Document text.
Funding Losses shall, with respect to Agent or any Lender, be
deemed to equal the amount determined by Agent or such Lender to be
the excess, if any, of (1) the amount of interest that would
have accrued on the principal amount of such LIBOR Rate Loan had
such event not occurred, at the LIBOR Rate that would have been
applicable thereto, for the period from the date of such event to
the last day of the then current Interest Period therefor (or, in
the case of a failure to borrow, convert, or continue, for the
period that would have been the Interest Period therefor), minus
(2) the amount of interest that would accrue on such principal
amount for such period at the interest rate which Agent or such
Lender would be offered were it to be offered, at the commencement
of such period, Dollar deposits of a comparable amount and period
in the London interbank market. A certificate of Agent or a Lender
delivered to Administrative Borrower setting forth any amount or
amounts that Agent or such Lender is entitled to receive pursuant
to this Section 2.13 shall be conclusive absent
manifest error.
(iii) Borrowers shall have
not more than 5 LIBOR Rate Loans in effect at any given time.
Borrowers only may exercise the LIBOR Option for LIBOR Rate Loans
of at least $5,000,000 and integral multiples of $1,000,000 in
excess thereof.
(c) Conversion
. Borrowers may convert LIBOR Rate Loans to Base Rate Loans at any
time; provided , however , that in the event that
LIBOR Rate Loans are converted or prepaid on any date that is not
the last day of the Interest Period applicable thereto, including
as a result of any automatic prepayment through the required
application by Agent of proceeds of Borrowers’ and their
Subsidiaries’ Collections in accordance with
Section 2.4(b) or for any other reason, including early
termination of the term of this Agreement or acceleration of all or
any portion of the Obligations pursuant to the terms hereof, each
Borrower shall indemnify, defend, and hold Agent and the Lenders
and their Participants harmless against any and all Funding Losses
in accordance with Section 2.13 (b)(ii) .
(d) Special Provisions
Applicable to LIBOR Rate .

Task a. In the records, repeat every line from the one containing "Where should I click to: Activate" through the one containing "Action: tap(373, 118)", including both of those lines.

Records for this exercise.

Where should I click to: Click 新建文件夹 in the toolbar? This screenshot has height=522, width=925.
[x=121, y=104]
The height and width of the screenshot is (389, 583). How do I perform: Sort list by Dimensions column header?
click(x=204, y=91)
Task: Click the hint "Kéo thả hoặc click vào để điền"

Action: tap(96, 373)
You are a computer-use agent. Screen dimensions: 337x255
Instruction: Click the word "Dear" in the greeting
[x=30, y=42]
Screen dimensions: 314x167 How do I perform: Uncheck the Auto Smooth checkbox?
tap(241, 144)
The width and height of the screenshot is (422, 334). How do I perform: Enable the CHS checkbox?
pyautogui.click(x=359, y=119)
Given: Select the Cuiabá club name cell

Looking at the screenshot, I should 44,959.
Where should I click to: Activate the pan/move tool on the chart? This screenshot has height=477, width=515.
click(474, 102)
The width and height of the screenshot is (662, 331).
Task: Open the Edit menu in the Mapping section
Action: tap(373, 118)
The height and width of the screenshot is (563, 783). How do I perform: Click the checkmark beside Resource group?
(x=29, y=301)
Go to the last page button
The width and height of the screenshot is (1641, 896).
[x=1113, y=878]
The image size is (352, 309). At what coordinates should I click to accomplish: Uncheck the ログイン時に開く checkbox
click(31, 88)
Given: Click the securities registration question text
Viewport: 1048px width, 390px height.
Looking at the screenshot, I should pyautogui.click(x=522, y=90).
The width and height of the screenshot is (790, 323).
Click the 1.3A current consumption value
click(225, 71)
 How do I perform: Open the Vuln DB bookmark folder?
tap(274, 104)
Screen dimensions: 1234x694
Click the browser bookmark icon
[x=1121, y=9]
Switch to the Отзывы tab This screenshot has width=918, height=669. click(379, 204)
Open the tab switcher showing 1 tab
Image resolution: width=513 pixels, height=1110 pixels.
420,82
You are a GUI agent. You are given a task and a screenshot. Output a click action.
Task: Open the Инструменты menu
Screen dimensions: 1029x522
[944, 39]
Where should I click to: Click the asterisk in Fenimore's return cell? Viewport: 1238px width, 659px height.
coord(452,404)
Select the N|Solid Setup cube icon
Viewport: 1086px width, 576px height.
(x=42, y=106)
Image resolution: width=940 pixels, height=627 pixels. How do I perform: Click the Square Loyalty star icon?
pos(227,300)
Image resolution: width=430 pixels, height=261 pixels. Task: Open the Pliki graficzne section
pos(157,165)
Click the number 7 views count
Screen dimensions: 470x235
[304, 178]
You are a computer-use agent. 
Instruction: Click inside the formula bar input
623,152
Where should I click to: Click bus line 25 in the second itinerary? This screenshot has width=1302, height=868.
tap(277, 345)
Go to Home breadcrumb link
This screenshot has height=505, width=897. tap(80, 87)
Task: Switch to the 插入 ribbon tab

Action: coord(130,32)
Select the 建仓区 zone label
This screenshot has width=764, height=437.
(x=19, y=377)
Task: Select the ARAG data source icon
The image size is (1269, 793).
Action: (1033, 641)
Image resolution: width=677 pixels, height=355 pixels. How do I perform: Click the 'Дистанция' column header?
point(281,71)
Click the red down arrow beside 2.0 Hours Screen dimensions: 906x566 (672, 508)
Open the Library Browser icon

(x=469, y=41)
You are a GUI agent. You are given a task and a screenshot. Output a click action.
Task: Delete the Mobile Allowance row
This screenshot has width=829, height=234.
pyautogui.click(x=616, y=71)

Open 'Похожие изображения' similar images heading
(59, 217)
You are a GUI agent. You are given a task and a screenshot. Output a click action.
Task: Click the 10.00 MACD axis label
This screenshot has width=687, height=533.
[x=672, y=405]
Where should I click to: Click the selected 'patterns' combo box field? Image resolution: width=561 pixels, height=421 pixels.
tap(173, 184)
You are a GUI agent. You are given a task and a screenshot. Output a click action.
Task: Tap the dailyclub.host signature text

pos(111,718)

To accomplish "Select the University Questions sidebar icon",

Task b. Rewrite the loan agreement text from "(iii) Borrowers shall" up to and including "excess thereof.", replacing "integral multiples" with "whole multiples".

Task response a.
Where should I click to: Activate the pan/move tool on the chart? This screenshot has height=477, width=515.
click(474, 102)
The width and height of the screenshot is (662, 331).
Task: Open the Edit menu in the Mapping section
Action: tap(373, 118)

Task response b.
(iii) Borrowers shall have
not more than 5 LIBOR Rate Loans in effect at any given time.
Borrowers only may exercise the LIBOR Option for LIBOR Rate Loans
of at least $5,000,000 and whole multiples of $1,000,000 in
excess thereof.